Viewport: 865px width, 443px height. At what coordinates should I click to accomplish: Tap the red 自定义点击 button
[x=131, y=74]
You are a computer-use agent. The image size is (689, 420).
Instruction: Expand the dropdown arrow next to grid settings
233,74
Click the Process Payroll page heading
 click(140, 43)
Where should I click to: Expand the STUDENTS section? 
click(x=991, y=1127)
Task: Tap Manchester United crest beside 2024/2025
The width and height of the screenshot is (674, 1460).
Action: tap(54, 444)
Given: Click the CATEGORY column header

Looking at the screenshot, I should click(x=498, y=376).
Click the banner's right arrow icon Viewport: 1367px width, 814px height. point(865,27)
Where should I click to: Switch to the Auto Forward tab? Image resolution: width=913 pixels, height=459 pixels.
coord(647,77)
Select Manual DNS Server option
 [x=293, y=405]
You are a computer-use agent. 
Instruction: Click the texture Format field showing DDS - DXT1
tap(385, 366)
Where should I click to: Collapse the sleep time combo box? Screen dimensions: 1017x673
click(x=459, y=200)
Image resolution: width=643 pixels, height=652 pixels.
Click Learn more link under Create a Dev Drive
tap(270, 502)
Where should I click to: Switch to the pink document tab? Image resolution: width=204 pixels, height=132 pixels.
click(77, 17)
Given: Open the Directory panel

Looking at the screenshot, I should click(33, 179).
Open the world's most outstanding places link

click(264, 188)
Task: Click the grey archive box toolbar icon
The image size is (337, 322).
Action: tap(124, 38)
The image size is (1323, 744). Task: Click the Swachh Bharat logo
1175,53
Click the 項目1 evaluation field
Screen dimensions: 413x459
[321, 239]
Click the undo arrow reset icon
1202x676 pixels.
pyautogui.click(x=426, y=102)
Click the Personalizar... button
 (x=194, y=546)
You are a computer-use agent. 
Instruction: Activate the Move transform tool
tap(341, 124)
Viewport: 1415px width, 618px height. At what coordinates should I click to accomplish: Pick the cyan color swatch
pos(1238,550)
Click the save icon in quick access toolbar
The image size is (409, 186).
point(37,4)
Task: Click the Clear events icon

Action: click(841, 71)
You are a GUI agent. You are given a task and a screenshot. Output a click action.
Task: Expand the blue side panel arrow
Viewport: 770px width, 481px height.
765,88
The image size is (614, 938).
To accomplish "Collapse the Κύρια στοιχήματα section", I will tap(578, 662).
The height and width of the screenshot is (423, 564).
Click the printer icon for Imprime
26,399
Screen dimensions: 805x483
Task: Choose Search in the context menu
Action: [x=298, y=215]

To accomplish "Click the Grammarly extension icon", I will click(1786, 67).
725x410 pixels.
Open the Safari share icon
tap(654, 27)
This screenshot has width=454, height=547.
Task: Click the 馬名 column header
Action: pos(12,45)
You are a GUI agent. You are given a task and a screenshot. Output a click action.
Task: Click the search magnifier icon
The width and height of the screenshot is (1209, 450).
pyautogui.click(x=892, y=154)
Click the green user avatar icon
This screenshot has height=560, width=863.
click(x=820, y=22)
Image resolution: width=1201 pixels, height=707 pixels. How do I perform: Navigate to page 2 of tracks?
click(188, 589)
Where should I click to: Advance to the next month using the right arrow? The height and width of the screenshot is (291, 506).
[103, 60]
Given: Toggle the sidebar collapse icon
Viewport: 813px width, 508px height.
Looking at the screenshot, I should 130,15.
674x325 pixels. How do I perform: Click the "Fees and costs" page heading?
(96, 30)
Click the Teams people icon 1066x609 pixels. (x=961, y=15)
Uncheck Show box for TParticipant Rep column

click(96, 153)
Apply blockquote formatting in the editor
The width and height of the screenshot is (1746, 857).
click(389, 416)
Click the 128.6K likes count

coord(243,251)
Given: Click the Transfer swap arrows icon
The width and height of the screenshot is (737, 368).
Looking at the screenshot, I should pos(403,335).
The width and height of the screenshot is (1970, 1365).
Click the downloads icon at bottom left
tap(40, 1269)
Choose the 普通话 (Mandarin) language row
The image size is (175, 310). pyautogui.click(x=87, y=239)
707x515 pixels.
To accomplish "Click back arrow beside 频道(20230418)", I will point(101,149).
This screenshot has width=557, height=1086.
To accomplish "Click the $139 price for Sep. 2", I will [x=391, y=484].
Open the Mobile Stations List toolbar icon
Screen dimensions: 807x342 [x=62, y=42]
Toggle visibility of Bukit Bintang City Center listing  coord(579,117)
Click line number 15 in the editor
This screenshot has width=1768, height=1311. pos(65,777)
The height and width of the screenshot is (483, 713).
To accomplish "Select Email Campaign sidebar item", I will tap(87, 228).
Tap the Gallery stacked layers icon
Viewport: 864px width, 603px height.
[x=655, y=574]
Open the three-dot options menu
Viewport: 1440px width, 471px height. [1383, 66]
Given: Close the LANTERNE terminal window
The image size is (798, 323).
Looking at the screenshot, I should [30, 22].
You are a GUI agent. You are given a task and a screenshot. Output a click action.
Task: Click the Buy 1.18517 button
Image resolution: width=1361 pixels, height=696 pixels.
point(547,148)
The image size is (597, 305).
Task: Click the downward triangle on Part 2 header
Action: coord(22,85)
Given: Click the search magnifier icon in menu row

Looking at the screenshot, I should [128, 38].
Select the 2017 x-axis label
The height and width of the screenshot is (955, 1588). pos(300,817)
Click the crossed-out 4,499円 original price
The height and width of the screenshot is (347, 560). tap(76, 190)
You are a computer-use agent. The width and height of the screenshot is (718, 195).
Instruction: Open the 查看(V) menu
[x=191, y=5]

EXERCISE TASK
Rewrite all the records above, putting "Where do I click to" in place of every "Where should I click to" and leaving everything else unchanged.

EXPECTED OUTPUT
Viewport: 865px width, 443px height. At what coordinates should I click to accomplish: Tap the red 自定义点击 button
[x=131, y=74]
You are a computer-use agent. The image size is (689, 420).
Instruction: Expand the dropdown arrow next to grid settings
233,74
Click the Process Payroll page heading
 click(140, 43)
Where do I click to: Expand the STUDENTS section? 
click(x=991, y=1127)
Task: Tap Manchester United crest beside 2024/2025
The width and height of the screenshot is (674, 1460).
Action: tap(54, 444)
Given: Click the CATEGORY column header

Looking at the screenshot, I should click(x=498, y=376).
Click the banner's right arrow icon Viewport: 1367px width, 814px height. point(865,27)
Where do I click to: Switch to the Auto Forward tab? Image resolution: width=913 pixels, height=459 pixels.
coord(647,77)
Select Manual DNS Server option
 [x=293, y=405]
You are a computer-use agent. 
Instruction: Click the texture Format field showing DDS - DXT1
tap(385, 366)
Where do I click to: Collapse the sleep time combo box? Screen dimensions: 1017x673
click(x=459, y=200)
Image resolution: width=643 pixels, height=652 pixels.
Click Learn more link under Create a Dev Drive
tap(270, 502)
Where do I click to: Switch to the pink document tab? Image resolution: width=204 pixels, height=132 pixels.
click(77, 17)
Given: Open the Directory panel

Looking at the screenshot, I should click(33, 179).
Open the world's most outstanding places link

click(264, 188)
Task: Click the grey archive box toolbar icon
The image size is (337, 322).
Action: tap(124, 38)
The image size is (1323, 744). Task: Click the Swachh Bharat logo
1175,53
Click the 項目1 evaluation field
Screen dimensions: 413x459
[321, 239]
Click the undo arrow reset icon
1202x676 pixels.
pyautogui.click(x=426, y=102)
Click the Personalizar... button
 (x=194, y=546)
You are a computer-use agent. 
Instruction: Activate the Move transform tool
tap(341, 124)
Viewport: 1415px width, 618px height. At what coordinates should I click to accomplish: Pick the cyan color swatch
pos(1238,550)
Click the save icon in quick access toolbar
The image size is (409, 186).
point(37,4)
Task: Click the Clear events icon

Action: click(841, 71)
You are a GUI agent. You are given a task and a screenshot. Output a click action.
Task: Expand the blue side panel arrow
Viewport: 770px width, 481px height.
765,88
The image size is (614, 938).
To accomplish "Collapse the Κύρια στοιχήματα section", I will tap(578, 662).
The height and width of the screenshot is (423, 564).
Click the printer icon for Imprime
26,399
Screen dimensions: 805x483
Task: Choose Search in the context menu
Action: [x=298, y=215]

To accomplish "Click the Grammarly extension icon", I will click(1786, 67).
725x410 pixels.
Open the Safari share icon
tap(654, 27)
This screenshot has width=454, height=547.
Task: Click the 馬名 column header
Action: pos(12,45)
You are a GUI agent. You are given a task and a screenshot. Output a click action.
Task: Click the search magnifier icon
The width and height of the screenshot is (1209, 450).
pyautogui.click(x=892, y=154)
Click the green user avatar icon
This screenshot has height=560, width=863.
click(x=820, y=22)
Image resolution: width=1201 pixels, height=707 pixels. How do I perform: Navigate to page 2 of tracks?
click(188, 589)
Where do I click to: Advance to the next month using the right arrow? The height and width of the screenshot is (291, 506).
[103, 60]
Given: Toggle the sidebar collapse icon
Viewport: 813px width, 508px height.
Looking at the screenshot, I should 130,15.
674x325 pixels. How do I perform: Click the "Fees and costs" page heading?
(96, 30)
Click the Teams people icon 1066x609 pixels. (x=961, y=15)
Uncheck Show box for TParticipant Rep column

click(96, 153)
Apply blockquote formatting in the editor
The width and height of the screenshot is (1746, 857).
click(389, 416)
Click the 128.6K likes count

coord(243,251)
Given: Click the Transfer swap arrows icon
The width and height of the screenshot is (737, 368).
Looking at the screenshot, I should pos(403,335).
The width and height of the screenshot is (1970, 1365).
Click the downloads icon at bottom left
tap(40, 1269)
Choose the 普通话 (Mandarin) language row
The image size is (175, 310). pyautogui.click(x=87, y=239)
707x515 pixels.
To accomplish "Click back arrow beside 频道(20230418)", I will point(101,149).
This screenshot has width=557, height=1086.
To accomplish "Click the $139 price for Sep. 2", I will [x=391, y=484].
Open the Mobile Stations List toolbar icon
Screen dimensions: 807x342 [x=62, y=42]
Toggle visibility of Bukit Bintang City Center listing  coord(579,117)
Click line number 15 in the editor
This screenshot has width=1768, height=1311. pos(65,777)
The height and width of the screenshot is (483, 713).
To accomplish "Select Email Campaign sidebar item", I will tap(87, 228).
Tap the Gallery stacked layers icon
Viewport: 864px width, 603px height.
[x=655, y=574]
Open the three-dot options menu
Viewport: 1440px width, 471px height. [1383, 66]
Given: Close the LANTERNE terminal window
The image size is (798, 323).
Looking at the screenshot, I should [30, 22].
You are a GUI agent. You are given a task and a screenshot. Output a click action.
Task: Click the Buy 1.18517 button
Image resolution: width=1361 pixels, height=696 pixels.
point(547,148)
The image size is (597, 305).
Task: Click the downward triangle on Part 2 header
Action: coord(22,85)
Given: Click the search magnifier icon in menu row

Looking at the screenshot, I should [128, 38].
Select the 2017 x-axis label
The height and width of the screenshot is (955, 1588). pos(300,817)
Click the crossed-out 4,499円 original price
The height and width of the screenshot is (347, 560). tap(76, 190)
You are a computer-use agent. The width and height of the screenshot is (718, 195).
Instruction: Open the 查看(V) menu
[x=191, y=5]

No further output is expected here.